A onda de títulos “live-service” — lançados com a promessa de atualizações constantes e receitas baseadas em microtransações — vem acumulando exemplos pouco inspiradores. A seguir, os principais casos citados por jogadores e crítica como responsáveis por manchar a imagem desse formato.
Marvel’s Avengers
Lançado em 4 de setembro de 2020 para consoles PlayStation, Xbox, Stadia e PC, o jogo da Crystal Dynamics chegou com campanha interessante e boa jogabilidade. Entretanto, a segunda metade tornou-se um grande grind, dependente de mecânicas repetitivas de serviço ao vivo e afetado por diversos bugs, o que eclipsou o conteúdo solo.
Suicide Squad: Kill the Justice League
Disponível desde 2 de fevereiro de 2024 para PC, PlayStation 5 e Xbox Series X|S, o título da Rocksteady recebeu média 59/100 no OpenCritic.
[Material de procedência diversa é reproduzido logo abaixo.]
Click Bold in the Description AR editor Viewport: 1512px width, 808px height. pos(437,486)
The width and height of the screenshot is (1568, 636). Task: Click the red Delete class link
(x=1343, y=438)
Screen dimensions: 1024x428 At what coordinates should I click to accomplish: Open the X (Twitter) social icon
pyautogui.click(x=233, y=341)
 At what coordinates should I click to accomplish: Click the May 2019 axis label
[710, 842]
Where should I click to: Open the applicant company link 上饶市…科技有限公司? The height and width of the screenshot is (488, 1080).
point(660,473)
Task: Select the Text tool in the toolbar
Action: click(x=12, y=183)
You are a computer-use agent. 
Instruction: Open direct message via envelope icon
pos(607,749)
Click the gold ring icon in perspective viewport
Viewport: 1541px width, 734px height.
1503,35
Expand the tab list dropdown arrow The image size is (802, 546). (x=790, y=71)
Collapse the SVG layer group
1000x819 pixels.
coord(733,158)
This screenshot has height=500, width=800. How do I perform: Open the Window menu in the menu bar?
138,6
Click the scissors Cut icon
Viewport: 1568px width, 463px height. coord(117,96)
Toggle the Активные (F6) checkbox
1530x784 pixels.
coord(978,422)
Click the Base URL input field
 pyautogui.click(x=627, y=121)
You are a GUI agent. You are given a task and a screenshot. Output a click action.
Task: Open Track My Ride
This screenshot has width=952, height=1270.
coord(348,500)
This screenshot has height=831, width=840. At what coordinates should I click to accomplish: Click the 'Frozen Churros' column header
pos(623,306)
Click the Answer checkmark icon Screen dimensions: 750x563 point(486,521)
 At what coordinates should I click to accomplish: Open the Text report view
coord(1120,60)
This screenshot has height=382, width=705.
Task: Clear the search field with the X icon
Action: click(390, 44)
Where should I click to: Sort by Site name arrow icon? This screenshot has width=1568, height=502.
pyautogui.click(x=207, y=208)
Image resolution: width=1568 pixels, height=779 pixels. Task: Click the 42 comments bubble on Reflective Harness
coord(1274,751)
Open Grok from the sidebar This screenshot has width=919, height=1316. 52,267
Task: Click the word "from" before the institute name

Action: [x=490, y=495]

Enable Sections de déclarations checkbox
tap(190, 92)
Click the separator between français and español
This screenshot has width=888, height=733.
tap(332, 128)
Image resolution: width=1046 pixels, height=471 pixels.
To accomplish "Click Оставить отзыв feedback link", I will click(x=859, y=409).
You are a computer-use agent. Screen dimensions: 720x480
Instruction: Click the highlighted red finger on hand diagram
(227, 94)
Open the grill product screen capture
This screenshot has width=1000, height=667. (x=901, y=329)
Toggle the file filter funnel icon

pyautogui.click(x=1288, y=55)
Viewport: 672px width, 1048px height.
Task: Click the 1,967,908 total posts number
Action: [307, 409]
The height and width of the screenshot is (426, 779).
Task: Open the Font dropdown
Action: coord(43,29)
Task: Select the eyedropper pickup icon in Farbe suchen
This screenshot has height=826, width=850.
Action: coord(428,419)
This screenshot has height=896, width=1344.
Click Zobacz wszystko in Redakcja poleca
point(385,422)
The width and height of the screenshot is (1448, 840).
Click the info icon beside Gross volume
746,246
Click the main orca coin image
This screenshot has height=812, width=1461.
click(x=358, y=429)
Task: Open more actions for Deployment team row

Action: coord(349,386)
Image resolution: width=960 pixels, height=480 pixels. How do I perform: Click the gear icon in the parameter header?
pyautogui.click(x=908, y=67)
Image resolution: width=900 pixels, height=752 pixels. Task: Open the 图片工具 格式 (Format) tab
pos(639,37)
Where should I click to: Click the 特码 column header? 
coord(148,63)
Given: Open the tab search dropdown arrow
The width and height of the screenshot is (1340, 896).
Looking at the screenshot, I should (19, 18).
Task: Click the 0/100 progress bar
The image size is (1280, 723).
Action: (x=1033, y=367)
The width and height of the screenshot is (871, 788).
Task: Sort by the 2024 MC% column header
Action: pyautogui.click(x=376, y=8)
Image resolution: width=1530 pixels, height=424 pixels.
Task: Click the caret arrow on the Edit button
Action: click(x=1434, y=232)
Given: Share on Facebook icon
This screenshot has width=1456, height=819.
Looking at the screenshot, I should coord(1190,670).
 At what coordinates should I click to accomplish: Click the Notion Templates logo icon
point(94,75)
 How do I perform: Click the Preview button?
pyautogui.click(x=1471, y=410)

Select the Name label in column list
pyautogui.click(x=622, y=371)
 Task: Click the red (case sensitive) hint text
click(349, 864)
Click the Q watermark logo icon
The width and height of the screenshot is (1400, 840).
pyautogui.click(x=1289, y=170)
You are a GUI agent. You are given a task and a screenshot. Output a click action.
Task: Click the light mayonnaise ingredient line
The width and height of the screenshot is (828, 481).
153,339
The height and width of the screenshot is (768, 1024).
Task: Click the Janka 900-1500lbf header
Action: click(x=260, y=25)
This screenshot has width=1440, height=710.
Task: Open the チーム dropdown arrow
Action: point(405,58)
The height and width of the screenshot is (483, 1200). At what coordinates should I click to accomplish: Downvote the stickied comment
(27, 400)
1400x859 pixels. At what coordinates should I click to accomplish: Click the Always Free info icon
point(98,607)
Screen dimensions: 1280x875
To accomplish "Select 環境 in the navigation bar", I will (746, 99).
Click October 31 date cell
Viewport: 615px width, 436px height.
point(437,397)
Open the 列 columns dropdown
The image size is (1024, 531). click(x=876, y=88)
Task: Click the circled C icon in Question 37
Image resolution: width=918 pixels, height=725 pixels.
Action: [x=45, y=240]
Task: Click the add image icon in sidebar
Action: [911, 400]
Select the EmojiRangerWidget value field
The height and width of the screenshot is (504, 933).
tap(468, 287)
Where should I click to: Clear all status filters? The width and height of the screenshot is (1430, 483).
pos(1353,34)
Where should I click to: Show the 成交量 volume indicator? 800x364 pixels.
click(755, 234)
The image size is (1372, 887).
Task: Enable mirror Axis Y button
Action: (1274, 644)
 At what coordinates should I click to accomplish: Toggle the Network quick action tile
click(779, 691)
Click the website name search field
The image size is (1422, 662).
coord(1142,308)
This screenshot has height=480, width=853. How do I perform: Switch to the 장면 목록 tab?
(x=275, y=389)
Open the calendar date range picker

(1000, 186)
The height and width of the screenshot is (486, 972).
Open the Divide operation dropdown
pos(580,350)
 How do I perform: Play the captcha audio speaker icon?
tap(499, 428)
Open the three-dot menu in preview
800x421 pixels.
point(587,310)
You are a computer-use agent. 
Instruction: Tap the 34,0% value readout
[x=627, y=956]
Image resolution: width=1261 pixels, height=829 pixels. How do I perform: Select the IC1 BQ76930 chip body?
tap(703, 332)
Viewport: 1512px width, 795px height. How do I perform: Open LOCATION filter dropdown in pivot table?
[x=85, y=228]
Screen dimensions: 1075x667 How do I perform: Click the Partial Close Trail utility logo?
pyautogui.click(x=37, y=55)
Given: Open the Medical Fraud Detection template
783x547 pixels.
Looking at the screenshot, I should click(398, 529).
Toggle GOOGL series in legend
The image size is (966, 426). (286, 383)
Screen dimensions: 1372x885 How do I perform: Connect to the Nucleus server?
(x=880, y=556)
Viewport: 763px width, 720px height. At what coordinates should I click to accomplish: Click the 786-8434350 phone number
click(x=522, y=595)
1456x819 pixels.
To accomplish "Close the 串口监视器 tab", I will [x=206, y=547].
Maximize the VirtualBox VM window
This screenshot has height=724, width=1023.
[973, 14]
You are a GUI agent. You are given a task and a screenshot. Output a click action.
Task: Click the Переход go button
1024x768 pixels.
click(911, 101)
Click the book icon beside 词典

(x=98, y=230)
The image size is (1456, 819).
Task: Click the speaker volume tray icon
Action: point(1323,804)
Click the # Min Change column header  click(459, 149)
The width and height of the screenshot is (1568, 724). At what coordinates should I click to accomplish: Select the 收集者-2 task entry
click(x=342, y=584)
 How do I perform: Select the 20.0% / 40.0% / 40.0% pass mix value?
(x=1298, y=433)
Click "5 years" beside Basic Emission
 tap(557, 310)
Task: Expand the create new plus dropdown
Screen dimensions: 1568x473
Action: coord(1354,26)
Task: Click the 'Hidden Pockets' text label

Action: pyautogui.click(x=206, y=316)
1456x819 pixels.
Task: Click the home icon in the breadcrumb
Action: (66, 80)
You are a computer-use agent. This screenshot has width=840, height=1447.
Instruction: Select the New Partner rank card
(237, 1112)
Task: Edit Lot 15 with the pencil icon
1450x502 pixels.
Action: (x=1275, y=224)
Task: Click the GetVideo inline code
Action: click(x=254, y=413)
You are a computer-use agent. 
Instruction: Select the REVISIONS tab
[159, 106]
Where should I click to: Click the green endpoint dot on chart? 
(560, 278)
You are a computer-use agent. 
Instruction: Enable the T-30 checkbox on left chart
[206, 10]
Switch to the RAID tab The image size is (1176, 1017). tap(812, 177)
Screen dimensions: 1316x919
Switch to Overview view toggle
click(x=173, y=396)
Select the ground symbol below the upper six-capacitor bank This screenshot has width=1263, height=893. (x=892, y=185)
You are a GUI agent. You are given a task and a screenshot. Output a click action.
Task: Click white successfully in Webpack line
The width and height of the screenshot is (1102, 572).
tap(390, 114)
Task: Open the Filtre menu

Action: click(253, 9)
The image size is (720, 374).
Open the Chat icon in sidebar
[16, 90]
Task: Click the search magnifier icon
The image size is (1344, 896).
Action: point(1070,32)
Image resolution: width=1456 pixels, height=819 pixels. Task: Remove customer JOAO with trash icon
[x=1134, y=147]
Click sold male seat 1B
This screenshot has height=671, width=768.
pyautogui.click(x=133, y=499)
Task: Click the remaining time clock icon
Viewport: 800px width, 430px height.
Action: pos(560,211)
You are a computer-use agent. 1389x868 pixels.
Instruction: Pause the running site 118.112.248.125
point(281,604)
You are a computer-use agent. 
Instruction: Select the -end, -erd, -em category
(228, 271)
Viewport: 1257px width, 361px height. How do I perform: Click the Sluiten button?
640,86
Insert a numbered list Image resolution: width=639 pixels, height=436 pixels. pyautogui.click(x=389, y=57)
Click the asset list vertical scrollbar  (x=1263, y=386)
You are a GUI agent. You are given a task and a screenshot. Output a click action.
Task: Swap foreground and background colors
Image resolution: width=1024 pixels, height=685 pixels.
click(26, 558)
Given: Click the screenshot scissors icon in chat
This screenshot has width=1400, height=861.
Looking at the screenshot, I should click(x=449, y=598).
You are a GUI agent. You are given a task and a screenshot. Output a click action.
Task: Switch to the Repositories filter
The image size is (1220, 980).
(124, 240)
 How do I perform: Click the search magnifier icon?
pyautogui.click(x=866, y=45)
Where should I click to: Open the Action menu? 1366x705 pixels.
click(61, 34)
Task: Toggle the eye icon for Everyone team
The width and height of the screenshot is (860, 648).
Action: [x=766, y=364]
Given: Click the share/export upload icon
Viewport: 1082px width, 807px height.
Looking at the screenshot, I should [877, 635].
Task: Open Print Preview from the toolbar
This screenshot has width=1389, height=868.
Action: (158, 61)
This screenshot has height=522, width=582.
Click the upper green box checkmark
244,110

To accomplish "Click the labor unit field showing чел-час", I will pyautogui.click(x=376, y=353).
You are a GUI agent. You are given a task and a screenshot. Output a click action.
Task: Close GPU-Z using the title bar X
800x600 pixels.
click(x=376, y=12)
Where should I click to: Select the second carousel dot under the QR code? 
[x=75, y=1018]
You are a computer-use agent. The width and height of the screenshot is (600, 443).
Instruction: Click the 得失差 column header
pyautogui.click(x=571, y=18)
Vídeos pré-lançamento destacavam fortemente o modelo de serviço, gerando receio antes mesmo da estreia. Fãs apontam que o design focado em monetização comprometeu a experiência de controlar a força-tarefa da DC.
Babylon’s Fall
Anunciado como parceria de peso entre PlatinumGames e Square Enix, chegou em 3 de março de 2022 (PC, PS4, PS5) com média 43/100 e rapidamente perdeu público. Jogabilidade, gráficos e missões pouco inspirados culminaram no encerramento completo dos servidores, transformando o jogo em um dos casos mais emblemáticos de fracasso live-service.
Anthem
Produzido pela BioWare e lançado em 22 de fevereiro de 2019 para PC, PS4 e Xbox One, teve recepção morna (61/100 no OpenCritic). Após o nível máximo, faltava conteúdo e as atualizações prometidas não chegaram a tempo. O suporte ao serviço foi oficialmente encerrado em 2026.
Concord
Previsto para 23 de agosto de 2024 no PC e no PS5, o FPS da Firewalk Studios enfrentou ceticismo logo após o primeiro trailer. Em meio a um mercado saturado de hero shooters, o rótulo live-service gerou dúvidas sobre longevidade e estratégia de monetização antes mesmo do lançamento.
Fallout 76
Lançado em 14 de novembro de 2018 para PC, PS4 e Xbox One, recebeu notas baixas e críticas a bugs, práticas de loja virtual e ausência de elementos tradicionais da série. Mesmo com melhorias posteriores, o início conturbado permanece como alerta sobre riscos do modelo.
Imagem: Internet
Skull and Bones
Após anos de promessas, o jogo de piratas da Ubisoft estreou em 16 de fevereiro de 2024 para PC e consoles de nova geração. Comparado desfavoravelmente ao conteúdo náutico de Assassin’s Creed: Black Flag, chegou com preço cheio e mecânicas consideradas pouco envolventes para sustentar um serviço contínuo.
Foamstars e Rumbleverse
Ambos ilustram como títulos nem sempre ruins podem falhar por falta de conteúdo sustentado. Foamstars (6 de fevereiro de 2024, PS4/PS5) obteve média 60/100, enquanto Rumbleverse (11 de agosto de 2022, plataformas múltiplas) ficou com 72/100. Sem planos claros de atualizações e lançados ainda “incompletos”, perderam público rapidamente e reforçaram a cautela dos jogadores com ofertas live-service.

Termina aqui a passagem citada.